[Problem description]:
Set down the full data below exactly as given, please.

[Material to process]:
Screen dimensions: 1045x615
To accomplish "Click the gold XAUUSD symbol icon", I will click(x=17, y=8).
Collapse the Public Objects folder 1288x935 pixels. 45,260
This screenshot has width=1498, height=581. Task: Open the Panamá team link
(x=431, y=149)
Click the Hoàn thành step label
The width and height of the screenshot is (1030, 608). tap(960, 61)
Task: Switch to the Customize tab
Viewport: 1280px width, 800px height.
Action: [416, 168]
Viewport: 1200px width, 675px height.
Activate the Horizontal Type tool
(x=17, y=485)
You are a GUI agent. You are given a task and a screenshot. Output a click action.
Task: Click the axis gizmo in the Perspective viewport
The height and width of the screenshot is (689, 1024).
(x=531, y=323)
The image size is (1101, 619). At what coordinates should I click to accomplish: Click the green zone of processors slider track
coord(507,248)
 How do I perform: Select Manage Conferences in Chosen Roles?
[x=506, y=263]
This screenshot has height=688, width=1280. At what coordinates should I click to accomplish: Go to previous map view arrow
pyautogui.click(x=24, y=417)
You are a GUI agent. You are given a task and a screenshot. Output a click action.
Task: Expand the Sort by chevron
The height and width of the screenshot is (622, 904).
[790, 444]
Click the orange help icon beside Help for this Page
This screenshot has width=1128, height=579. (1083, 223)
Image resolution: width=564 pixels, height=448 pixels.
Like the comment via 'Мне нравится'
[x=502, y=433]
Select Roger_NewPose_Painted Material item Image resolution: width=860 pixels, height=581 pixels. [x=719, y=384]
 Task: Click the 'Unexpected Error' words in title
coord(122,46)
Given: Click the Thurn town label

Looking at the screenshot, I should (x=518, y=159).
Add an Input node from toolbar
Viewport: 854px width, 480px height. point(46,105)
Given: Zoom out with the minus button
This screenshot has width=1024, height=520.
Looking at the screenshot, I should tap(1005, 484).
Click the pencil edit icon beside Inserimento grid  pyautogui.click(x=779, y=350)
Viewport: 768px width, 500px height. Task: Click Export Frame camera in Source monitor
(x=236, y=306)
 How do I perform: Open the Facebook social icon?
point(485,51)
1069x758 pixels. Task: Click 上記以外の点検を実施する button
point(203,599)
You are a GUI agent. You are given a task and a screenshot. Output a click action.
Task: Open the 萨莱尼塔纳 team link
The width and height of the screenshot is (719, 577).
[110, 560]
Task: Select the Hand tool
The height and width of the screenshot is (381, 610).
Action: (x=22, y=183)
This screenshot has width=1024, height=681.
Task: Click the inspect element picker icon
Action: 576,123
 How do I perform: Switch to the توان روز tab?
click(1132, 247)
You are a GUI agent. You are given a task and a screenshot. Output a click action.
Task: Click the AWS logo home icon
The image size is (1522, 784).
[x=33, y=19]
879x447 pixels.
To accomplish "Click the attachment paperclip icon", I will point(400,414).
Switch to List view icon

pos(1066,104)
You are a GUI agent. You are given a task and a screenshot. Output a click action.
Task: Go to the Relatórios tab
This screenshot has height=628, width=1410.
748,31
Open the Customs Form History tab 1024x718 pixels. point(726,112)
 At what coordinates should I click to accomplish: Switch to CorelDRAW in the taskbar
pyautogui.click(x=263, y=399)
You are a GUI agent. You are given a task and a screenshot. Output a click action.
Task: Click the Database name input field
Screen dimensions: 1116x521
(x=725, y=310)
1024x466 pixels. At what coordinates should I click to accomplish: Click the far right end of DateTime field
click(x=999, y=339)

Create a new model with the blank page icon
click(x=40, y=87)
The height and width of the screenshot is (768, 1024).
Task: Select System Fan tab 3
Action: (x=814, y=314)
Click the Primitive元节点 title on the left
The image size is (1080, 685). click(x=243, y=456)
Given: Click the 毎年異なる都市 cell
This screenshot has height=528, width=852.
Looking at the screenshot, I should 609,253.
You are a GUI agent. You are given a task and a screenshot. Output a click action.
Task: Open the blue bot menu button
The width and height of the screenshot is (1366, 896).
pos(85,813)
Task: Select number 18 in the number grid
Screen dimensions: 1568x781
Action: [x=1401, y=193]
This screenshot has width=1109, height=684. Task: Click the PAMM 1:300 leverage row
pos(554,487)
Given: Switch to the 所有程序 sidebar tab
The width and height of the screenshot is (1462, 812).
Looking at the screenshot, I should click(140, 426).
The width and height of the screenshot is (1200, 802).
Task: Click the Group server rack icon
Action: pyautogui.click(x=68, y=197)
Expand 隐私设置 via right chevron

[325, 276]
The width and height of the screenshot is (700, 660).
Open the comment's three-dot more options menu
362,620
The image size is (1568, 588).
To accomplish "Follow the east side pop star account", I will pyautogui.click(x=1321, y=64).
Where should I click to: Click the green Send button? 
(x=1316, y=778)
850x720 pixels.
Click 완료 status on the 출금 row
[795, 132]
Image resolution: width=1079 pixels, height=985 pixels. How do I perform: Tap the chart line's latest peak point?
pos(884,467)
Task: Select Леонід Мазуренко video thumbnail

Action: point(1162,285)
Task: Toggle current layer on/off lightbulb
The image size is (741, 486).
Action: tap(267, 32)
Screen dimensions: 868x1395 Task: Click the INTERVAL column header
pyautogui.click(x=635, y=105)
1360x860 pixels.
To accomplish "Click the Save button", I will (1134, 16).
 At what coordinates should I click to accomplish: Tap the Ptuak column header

[Answer for this exercise]:
Screen dimensions: 1045x615
To accomplish "Click the gold XAUUSD symbol icon", I will click(x=17, y=8).
Collapse the Public Objects folder 1288x935 pixels. 45,260
This screenshot has width=1498, height=581. Task: Open the Panamá team link
(x=431, y=149)
Click the Hoàn thành step label
The width and height of the screenshot is (1030, 608). tap(960, 61)
Task: Switch to the Customize tab
Viewport: 1280px width, 800px height.
Action: [416, 168]
Viewport: 1200px width, 675px height.
Activate the Horizontal Type tool
(x=17, y=485)
You are a GUI agent. You are given a task and a screenshot. Output a click action.
Task: Click the axis gizmo in the Perspective viewport
The height and width of the screenshot is (689, 1024).
(x=531, y=323)
The image size is (1101, 619). At what coordinates should I click to accomplish: Click the green zone of processors slider track
coord(507,248)
 How do I perform: Select Manage Conferences in Chosen Roles?
[x=506, y=263]
This screenshot has height=688, width=1280. At what coordinates should I click to accomplish: Go to previous map view arrow
pyautogui.click(x=24, y=417)
You are a GUI agent. You are given a task and a screenshot. Output a click action.
Task: Expand the Sort by chevron
The height and width of the screenshot is (622, 904).
[790, 444]
Click the orange help icon beside Help for this Page
This screenshot has width=1128, height=579. (1083, 223)
Image resolution: width=564 pixels, height=448 pixels.
Like the comment via 'Мне нравится'
[x=502, y=433]
Select Roger_NewPose_Painted Material item Image resolution: width=860 pixels, height=581 pixels. [x=719, y=384]
 Task: Click the 'Unexpected Error' words in title
coord(122,46)
Given: Click the Thurn town label

Looking at the screenshot, I should (x=518, y=159).
Add an Input node from toolbar
Viewport: 854px width, 480px height. point(46,105)
Given: Zoom out with the minus button
This screenshot has width=1024, height=520.
Looking at the screenshot, I should tap(1005, 484).
Click the pencil edit icon beside Inserimento grid  pyautogui.click(x=779, y=350)
Viewport: 768px width, 500px height. Task: Click Export Frame camera in Source monitor
(x=236, y=306)
 How do I perform: Open the Facebook social icon?
point(485,51)
1069x758 pixels. Task: Click 上記以外の点検を実施する button
point(203,599)
You are a GUI agent. You are given a task and a screenshot. Output a click action.
Task: Open the 萨莱尼塔纳 team link
The width and height of the screenshot is (719, 577).
[110, 560]
Task: Select the Hand tool
The height and width of the screenshot is (381, 610).
Action: (x=22, y=183)
This screenshot has width=1024, height=681.
Task: Click the inspect element picker icon
Action: 576,123
 How do I perform: Switch to the توان روز tab?
click(1132, 247)
You are a GUI agent. You are given a task and a screenshot. Output a click action.
Task: Click the AWS logo home icon
The image size is (1522, 784).
[x=33, y=19]
879x447 pixels.
To accomplish "Click the attachment paperclip icon", I will point(400,414).
Switch to List view icon

pos(1066,104)
You are a GUI agent. You are given a task and a screenshot. Output a click action.
Task: Go to the Relatórios tab
This screenshot has height=628, width=1410.
748,31
Open the Customs Form History tab 1024x718 pixels. point(726,112)
 At what coordinates should I click to accomplish: Switch to CorelDRAW in the taskbar
pyautogui.click(x=263, y=399)
You are a GUI agent. You are given a task and a screenshot. Output a click action.
Task: Click the Database name input field
Screen dimensions: 1116x521
(x=725, y=310)
1024x466 pixels. At what coordinates should I click to accomplish: Click the far right end of DateTime field
click(x=999, y=339)

Create a new model with the blank page icon
click(x=40, y=87)
The height and width of the screenshot is (768, 1024).
Task: Select System Fan tab 3
Action: (x=814, y=314)
Click the Primitive元节点 title on the left
The image size is (1080, 685). click(x=243, y=456)
Given: Click the 毎年異なる都市 cell
This screenshot has height=528, width=852.
Looking at the screenshot, I should 609,253.
You are a GUI agent. You are given a task and a screenshot. Output a click action.
Task: Open the blue bot menu button
The width and height of the screenshot is (1366, 896).
pos(85,813)
Task: Select number 18 in the number grid
Screen dimensions: 1568x781
Action: [x=1401, y=193]
This screenshot has width=1109, height=684. Task: Click the PAMM 1:300 leverage row
pos(554,487)
Given: Switch to the 所有程序 sidebar tab
The width and height of the screenshot is (1462, 812).
Looking at the screenshot, I should click(140, 426).
The width and height of the screenshot is (1200, 802).
Task: Click the Group server rack icon
Action: pyautogui.click(x=68, y=197)
Expand 隐私设置 via right chevron

[325, 276]
The width and height of the screenshot is (700, 660).
Open the comment's three-dot more options menu
362,620
The image size is (1568, 588).
To accomplish "Follow the east side pop star account", I will pyautogui.click(x=1321, y=64).
Where should I click to: Click the green Send button? 
(x=1316, y=778)
850x720 pixels.
Click 완료 status on the 출금 row
[795, 132]
Image resolution: width=1079 pixels, height=985 pixels. How do I perform: Tap the chart line's latest peak point?
pos(884,467)
Task: Select Леонід Мазуренко video thumbnail

Action: point(1162,285)
Task: Toggle current layer on/off lightbulb
The image size is (741, 486).
Action: tap(267, 32)
Screen dimensions: 868x1395 Task: Click the INTERVAL column header
pyautogui.click(x=635, y=105)
1360x860 pixels.
To accomplish "Click the Save button", I will (1134, 16).
 At what coordinates should I click to accomplish: Tap the Ptuak column header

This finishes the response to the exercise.